Muscles don’t have an internal counting mechanism. In other words, they don’t count repetitions. Instead, they evolved as an organ that stores and generates strength and allows us to interact with our environment.

So what exactly do we mean when we talk about reps? In strength training, a repetition is defined as a complete cycle of lifting and lowering a mass over a given range of motion. In physical terms, we’re talking about mechanical work (W = force × distance). The number of repetitions is one of the most commonly manipulated descriptors of strength training. The American College of Sports Medicine published several recommendations for strength training, recommending 8 to 12 repetitions to stimulate muscle growth [1,2]. The National Conditioning Strength Association recommends 6 to 12 repetitions for muscle growth and under 6 repetitions to increase strength [3]. To gain further understanding of this, we must first take a quick look at muscle physiology.

Muscle physiology

Muscles are activated by signals triggered in nerve cells in the brain. Through the spinal cord, these signals travel via motor neurons to the muscle fibres.
In science, the motor neuron and the muscle fibres innervated by that motor neuron are described as the motor unit. The motor unit is the smallest functional unit of the neuromuscular system. Based on twitch behaviour, fatigue and cell body size, motor units are divided into three types.

• Motor units with a small cell body and slow force development are very resistant to fatigue and are called type S (slow) motor units.
• The motor unit with a medium-sized cell body can generate a lot of force quickly and is relatively fatigue resistant. It’s therefore called type FR (fast fatigue resistant).
• The motor unit with the largest nucleus produces a lot of force very quickly, but is characterised by a large drop in force. This motor unit is therefore called type FF (fast fatigable) [4] (see diagram).

Two mechanisms

Recruit and fire! These two mechanisms regulate force production in the body. It depends both on the number of motor units recruited and on the firing frequency with which the action potentials are triggered in the motor neurons. The greater the recruitment and the faster the action potentials follow each other, the higher the muscle strength.

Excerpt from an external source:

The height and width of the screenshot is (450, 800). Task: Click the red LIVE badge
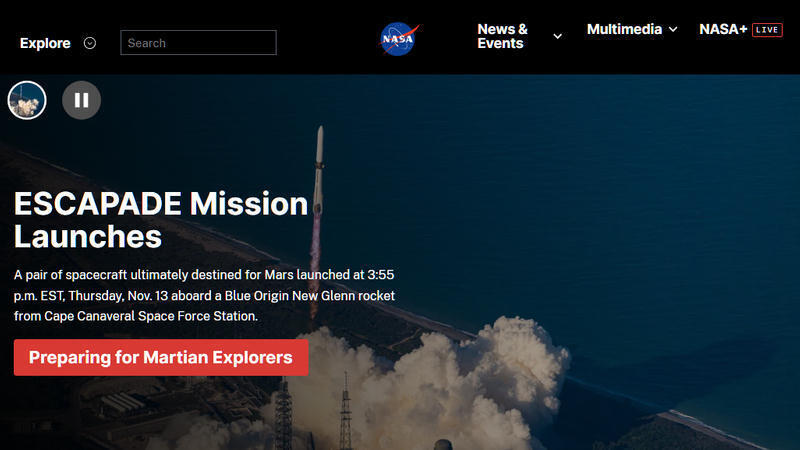[767, 30]
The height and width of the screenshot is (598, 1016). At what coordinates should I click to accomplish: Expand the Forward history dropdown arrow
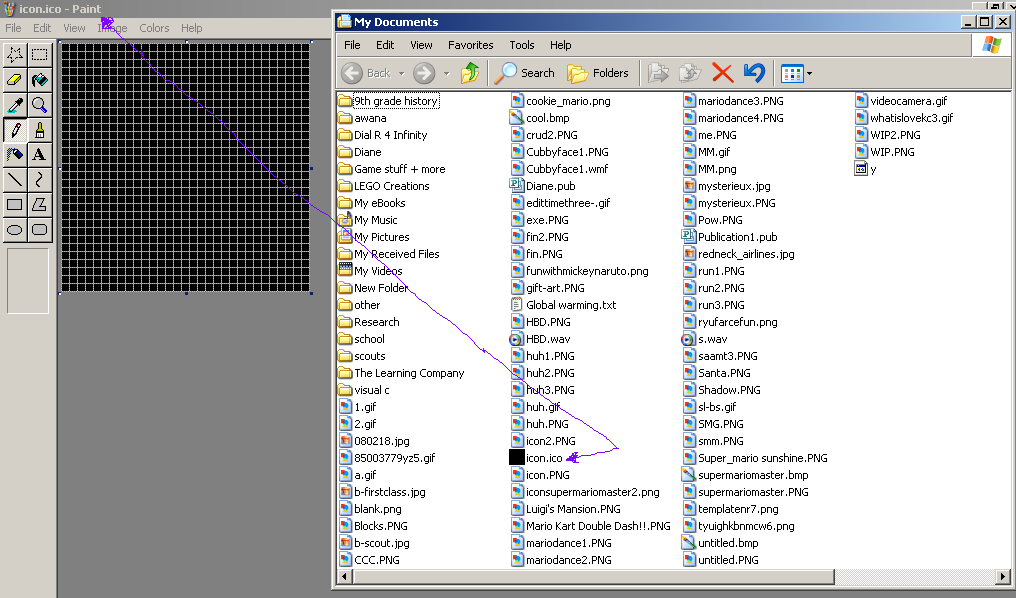coord(445,73)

The motor units are recruited in order of size, the more muscle power is required [5,6]. This means that type S motor units are recruited first, followed by FR and then FF-type units in an additive manner. This generates a maximum arbitrary peak force (see graph).

Fatigue

Strength training is tiring. Muscle fatigue is a complex physiological problem. As fatigue increases, additional motor units are recruited to maintain external torque. Physically speaking, torque is defined as a measure of how much a force acting on an object causes that object to rotate. So if you’re doing a biceps exercise with a dumbbell, the dumbbell represents the external torque. Thereby, he muscles generate an internal, muscular torque to counteract the external torque. In the process, the internal, muscular torque, decreases from repetition to repetition due to fatigue.

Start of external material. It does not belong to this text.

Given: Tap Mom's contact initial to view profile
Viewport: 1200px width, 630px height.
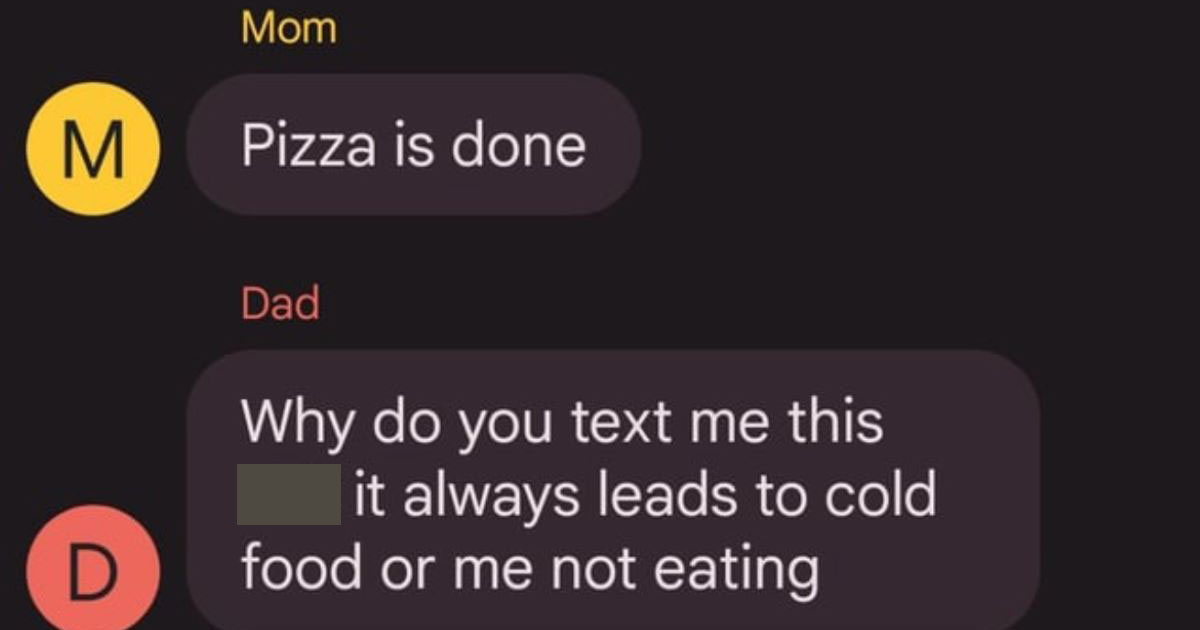Looking at the screenshot, I should [x=92, y=147].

Once all motor units have been recruited, you can still move the dumbbells as long as the internal, muscular torque is greater than the external torque. In other words, recruiting all motor units doesn’t necessarily require a high training load. You can also achieve full recruitment with low training loads, provided you train up to muscle failure.

The force contribution and fatigue resistance are different in all the motor units. FF-type motor units produce the greatest force. However, they also fatigue very quickly (the force drop is approx. 80 to 90% after 1 to 2 min.) (see graph). Once all motor units are recruited, the torque that can be generated internally by muscles depends on the fatigue of the motor units. This fatigue occurs in FF-type motor units after about two minutes already. This leads to the inevitable termination of the exercise because the internal, muscular torque is less than the external torque.

From repetitions to fatigue

Two studies show the importance of the repetition factor for strength training. in once of them, the factor is related to the intensity and in the other one, to the stress duration:

Reps and intensity

A research group around Kumar et al. [7] investigated the relationship between muscular protein buildup and exercise intensity using a study design in which the work done was equal in two test groups. Strength training consisted of dominant leg extension exercises from 20% to 90% 1-RM in 25 young (24 ± 6 years) and older (70 ± 5 years) men with identical body mass indexes (24 ±). In order to average their workouts, participants were divided into groups:

• Group 20% 1-RM doing 3 × 27 repetitions.
• Group 40% 1-RM doing 3 × 14 repetitions.
• Group 60% 1-RM doing 3 × 9 repetitions.
• Group 75% 1-RM doing 3 × 8 repetitions.
• Group 90% 1-RM doing 6 × 3 repetitions.

Workouts were done with a two-minute break between each set. Protein build-up was measured 1, 2, and 4 hours after exercise. Kumar and colleagues found that intensity and protein build-up were related to each other in a [sigmoid function (a model for describing growth processes, which looks like an S. Hence why it’s also called an S-function). Intensities greater than 60% 1-RM didn’t result in any further significant increase in protein breakdown. This means that increasing the intensity of your training doesn’t further increase protein buildup and thus muscle growth. What’s striking is that the effort is the same, but the number of repetitions is different.

20% 1-RM x 3 x 27= 16.2
90% 1-RM x 6 x 3 = 16.2

Repetitions and tension duration

The researchers around Burd et al. [8] investigated the question what influence the stress duration per repetition has on the protein build-up. For this purpose, young men trained one leg at a time with a knee extension exercise with 30% of the 1-RM until muscle failure. To do this, they each completed 3 sets with 2 minutes of rest in between. In addition, the researchers specified the time for one repetition.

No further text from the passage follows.